◆ **READING TEXT**:
┌──

Build Your Own Short CD Ladder
In the previous post I suggested using some money market mutual funds for cash that may be need in the short-term or that may be needed in an emergency. Those funds are not FDIC insured. So while it may make sense to change your core cash position to FDRXX, FZFXX, or SPAXX, there are other approaches that work as well. CDs, as most know, have FDIC coverage. What some may not realize is that you don’t have to tie up your money for a year, or two years, or even for six months. Fidelity Investments usually has a broad selection of CDs anyone can buy. This includes CDs with shorter terms like one month, two months, and three months.
If you have $3,000 in idle cash, it may make sense to buy a one-month CD with $1,000, a two-month CD with the next $1,000, and a three-month CD with the final $1,000. If you take that approach, you are creating a CD ladder. There is more than one way to create a short CD ladder. For my purposes, “short” means “short term” or less than six months. For today’s post I will give you the steps to do a 1-2-3-month CD ladder.

└──

◆ **TASK REQUIREMENTS**: Decide whether each statement agrees with the CD ladder post above, answering yes or no and quoting the exact words of the post that settle it. (a) The money market mutual funds mentioned in the post are FDIC insured. (b) Fidelity Investments offers CDs with terms as short as one month. (c) In the post, "short" means a term of less than one year.

◆ **RECORDS**:

┌──

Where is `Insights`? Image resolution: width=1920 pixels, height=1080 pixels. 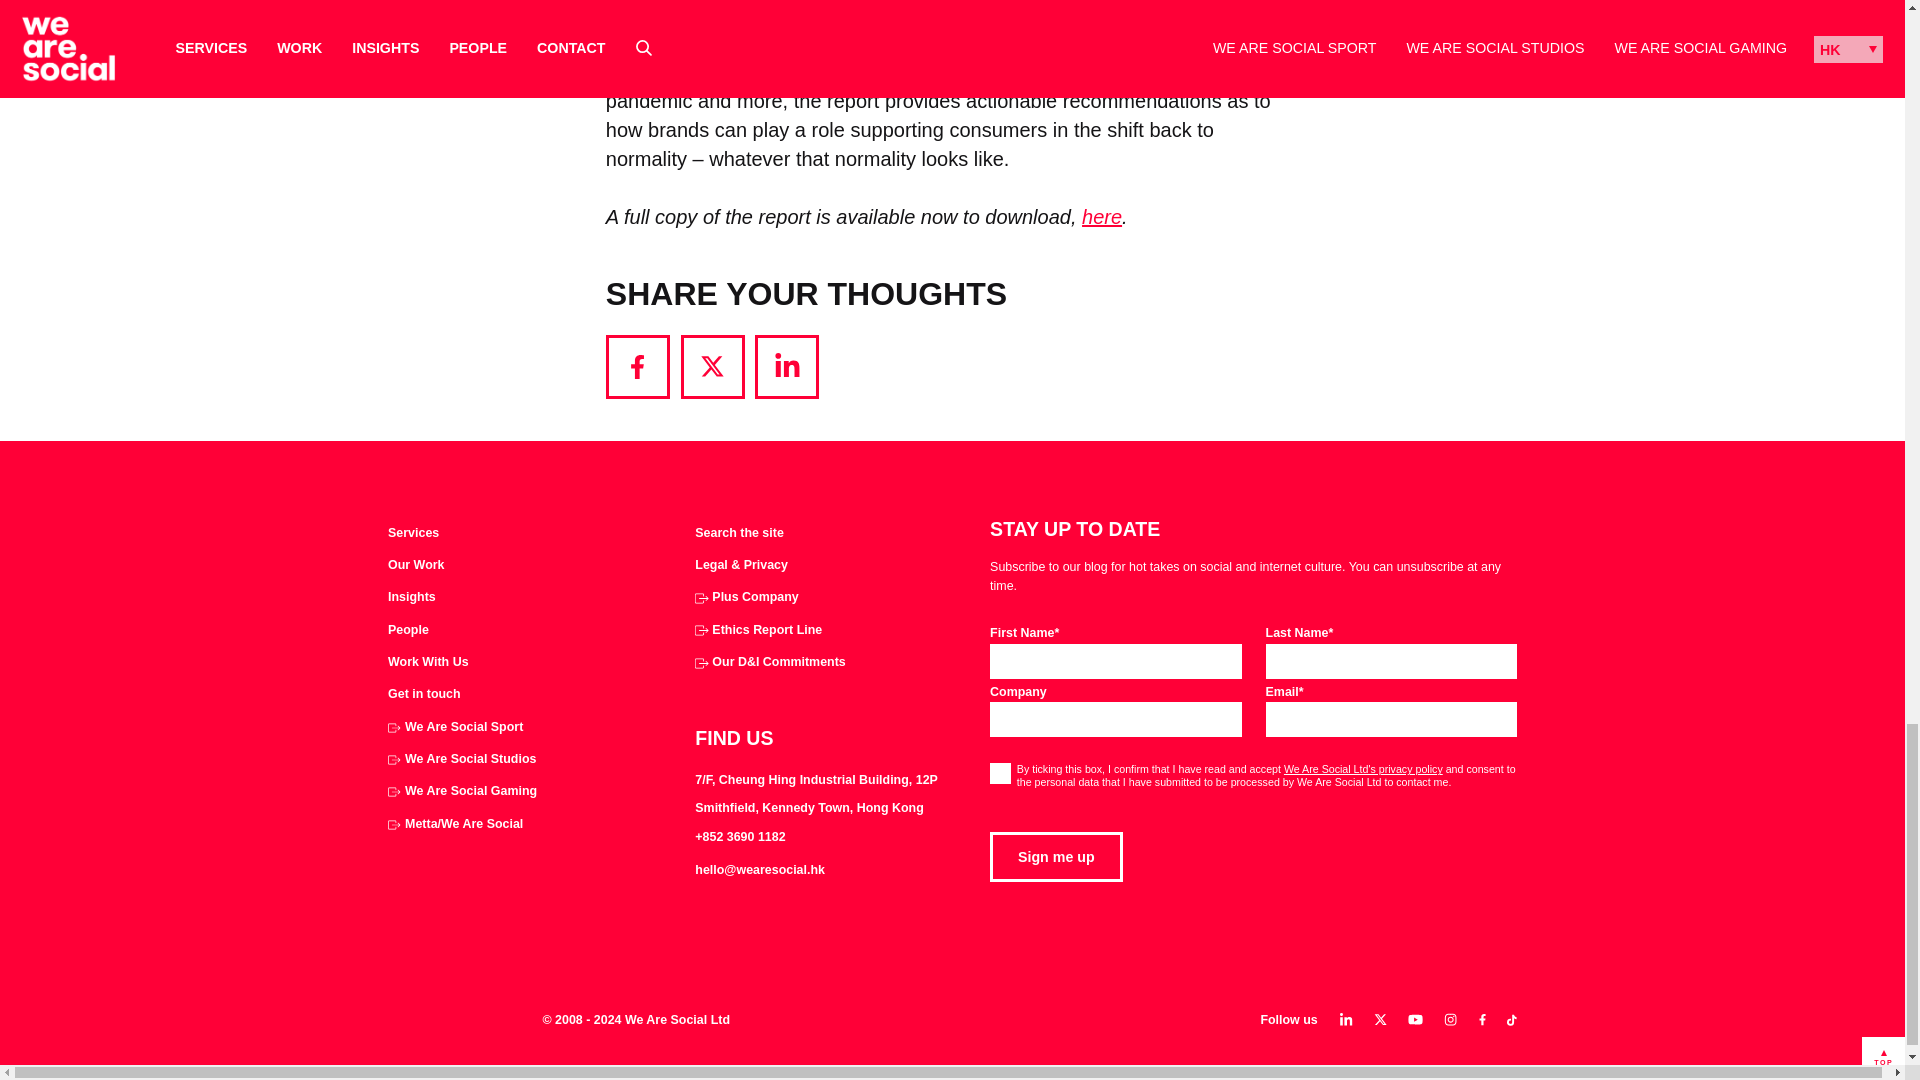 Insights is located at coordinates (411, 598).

└──
┌──

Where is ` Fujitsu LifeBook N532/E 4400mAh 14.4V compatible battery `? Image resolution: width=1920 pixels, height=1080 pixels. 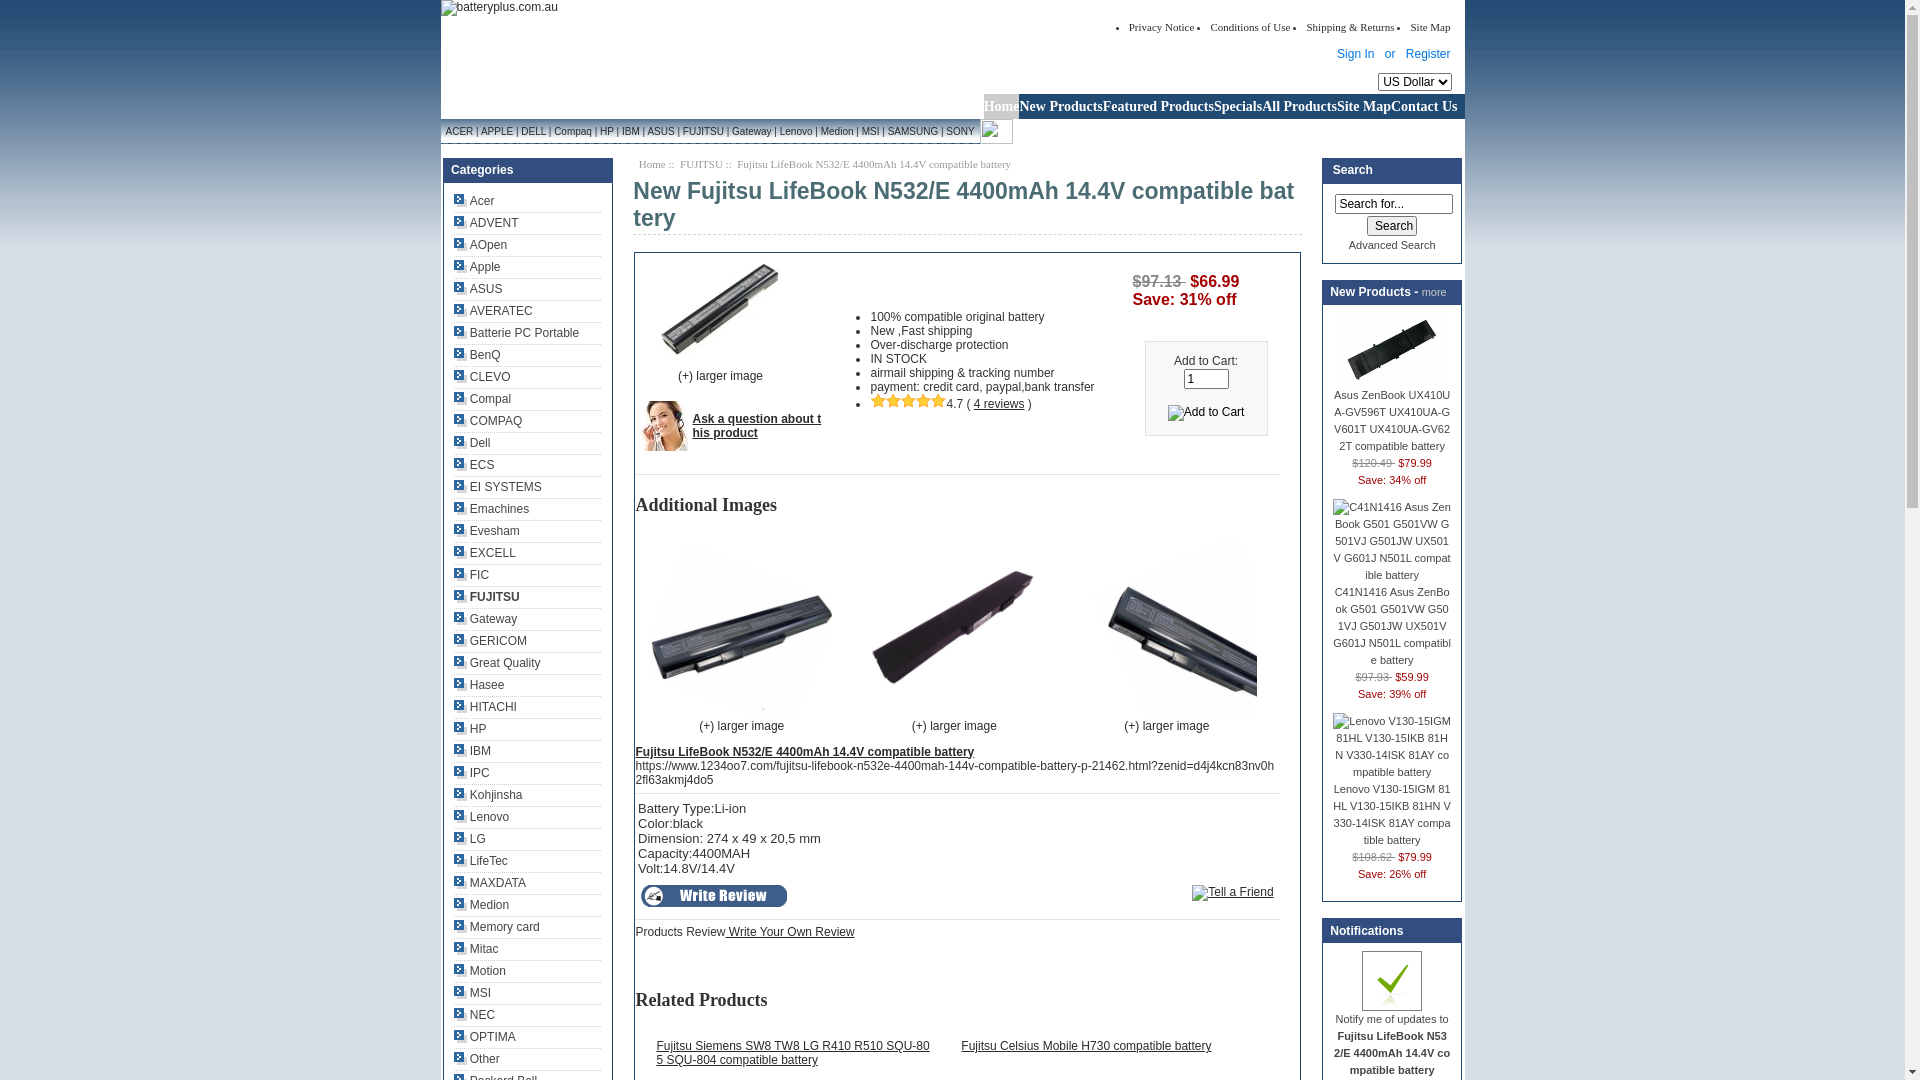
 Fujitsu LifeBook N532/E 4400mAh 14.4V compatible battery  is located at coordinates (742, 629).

└──

◆ **RESULT OF THIS TASK**:
(a) No: "Those funds are not FDIC insured."
(b) Yes: "This includes CDs with shorter terms like one month, two months, and three months."
(c) No: "For my purposes, “short” means “short term” or less than six months."